## Aim of the exercise:
Emit the data below verbatim, stripping out any pictures.

## Records for this exercise:

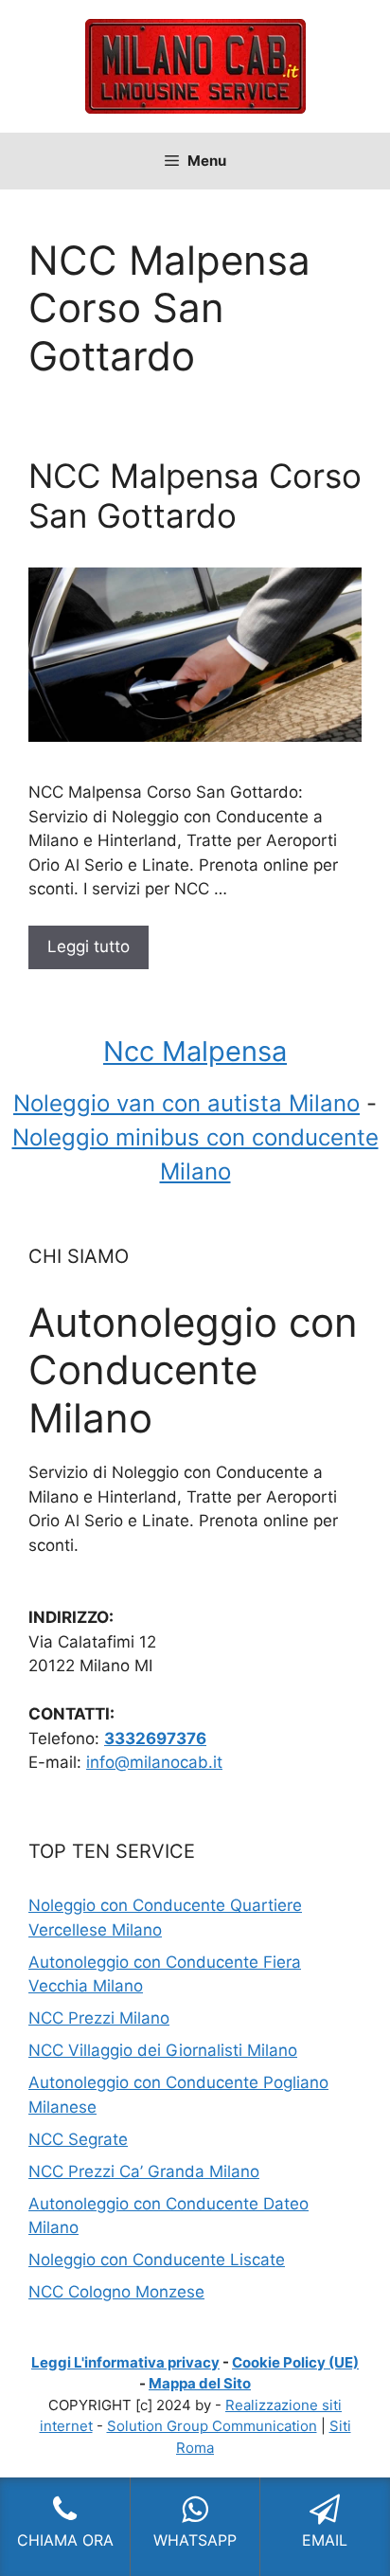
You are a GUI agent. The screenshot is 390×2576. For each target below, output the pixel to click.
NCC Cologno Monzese (116, 2291)
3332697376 (155, 1738)
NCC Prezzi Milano (98, 2018)
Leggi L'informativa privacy (125, 2362)
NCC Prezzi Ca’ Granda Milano (143, 2171)
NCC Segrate (78, 2139)
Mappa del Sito (200, 2383)
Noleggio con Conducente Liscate (156, 2259)
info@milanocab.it (154, 1762)
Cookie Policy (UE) (295, 2362)
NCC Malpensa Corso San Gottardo (195, 495)
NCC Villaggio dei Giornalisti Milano (162, 2050)
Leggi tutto (88, 946)
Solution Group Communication (212, 2426)
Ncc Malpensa (195, 1051)
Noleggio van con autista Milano (186, 1103)
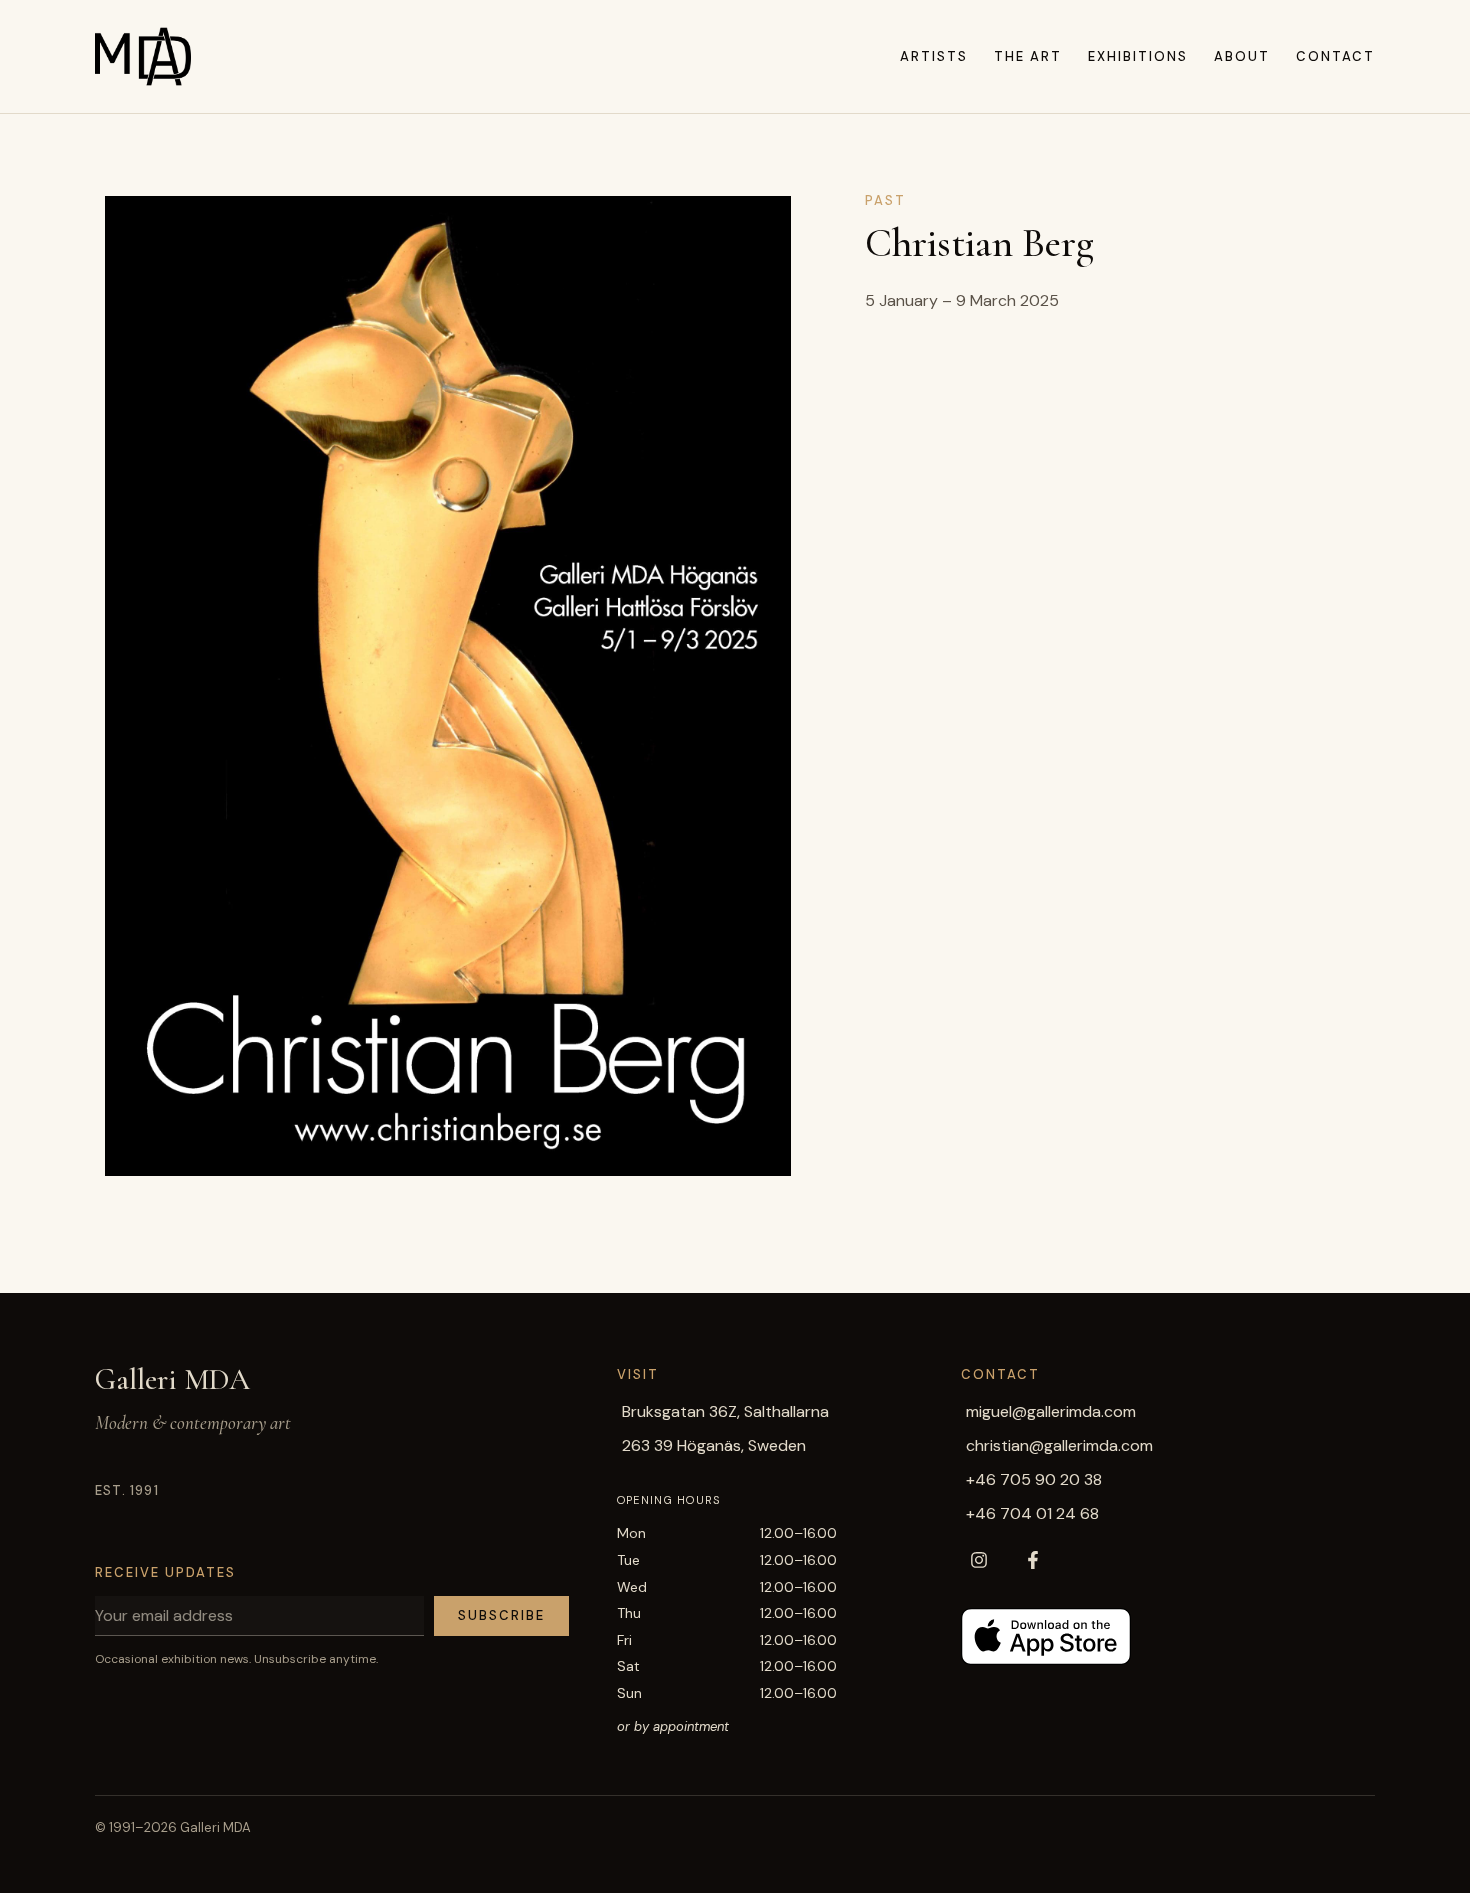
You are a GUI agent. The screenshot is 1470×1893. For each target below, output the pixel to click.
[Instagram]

## Exercise result:
You are a GUI agent. The screenshot is 390×2576. For each target below, output the pixel to click.
NCC Cologno Monzese (116, 2291)
3332697376 (155, 1738)
NCC Prezzi Milano (98, 2018)
Leggi L'informativa privacy (125, 2362)
NCC Prezzi Ca’ Granda Milano (143, 2171)
NCC Segrate (78, 2139)
Mappa del Sito (200, 2383)
Noleggio con Conducente Liscate (156, 2259)
info@milanocab.it (154, 1762)
Cookie Policy (UE) (295, 2362)
NCC Malpensa Corso San Gottardo (195, 495)
NCC Villaggio dei Giornalisti Milano (162, 2050)
Leggi tutto (88, 946)
Solution Group Communication (212, 2426)
Ncc Malpensa (195, 1051)
Noleggio van con autista Milano (186, 1103)
You are a GUI agent. The screenshot is 1470×1893. For each target below, output the pixel to click.
[Instagram]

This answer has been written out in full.